▶ [What is expected]
Convert the data, from its first line through the line containing "The width and", both included, into a Markdown table with the columns Row and Data Line. Number each row and leave out blank lines.

▶ [Listed records]
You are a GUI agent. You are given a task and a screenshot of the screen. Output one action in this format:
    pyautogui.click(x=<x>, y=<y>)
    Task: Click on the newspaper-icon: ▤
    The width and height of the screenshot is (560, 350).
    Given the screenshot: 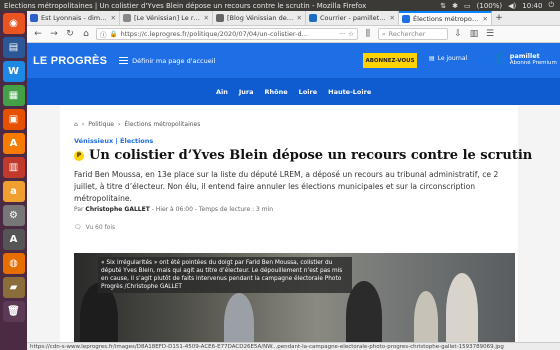 What is the action you would take?
    pyautogui.click(x=432, y=58)
    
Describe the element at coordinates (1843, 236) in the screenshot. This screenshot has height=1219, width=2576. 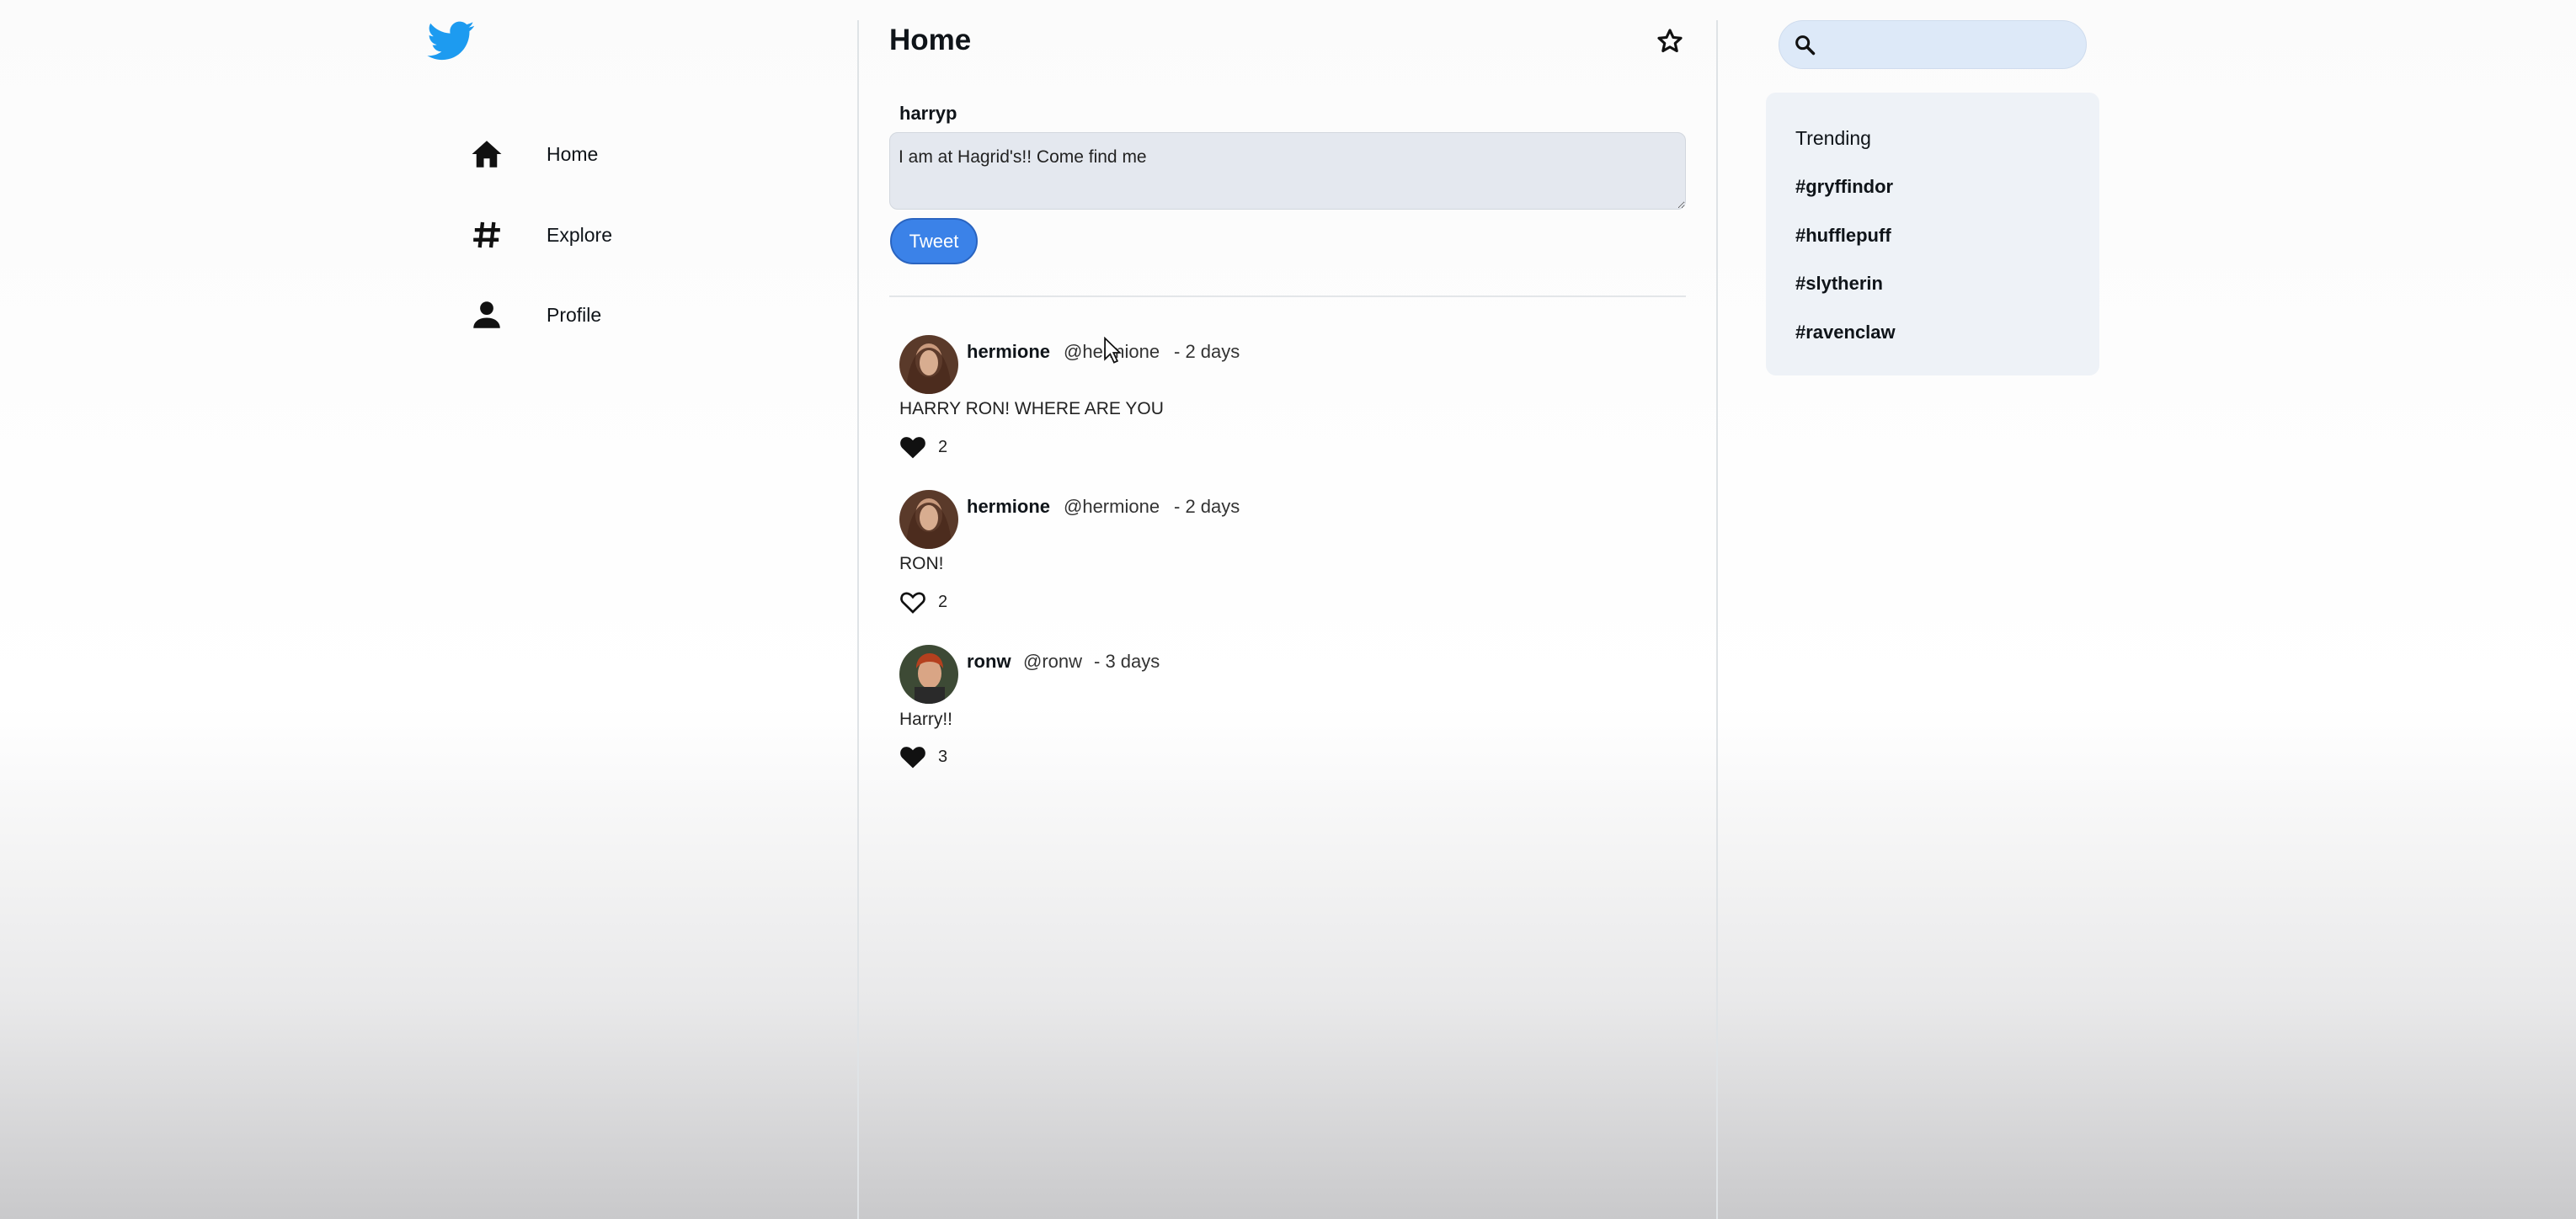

▶ [Your solution]
| Row | Data Line |
|---|---|
| 1 | You are a GUI agent. You are given a task and a screenshot of the screen. Output one action in this format: |
| 2 |     pyautogui.click(x=<x>, y=<y>) |
| 3 |     Task: Click on the newspaper-icon: ▤ |
| 4 |     The width and height of the screenshot is (560, 350). |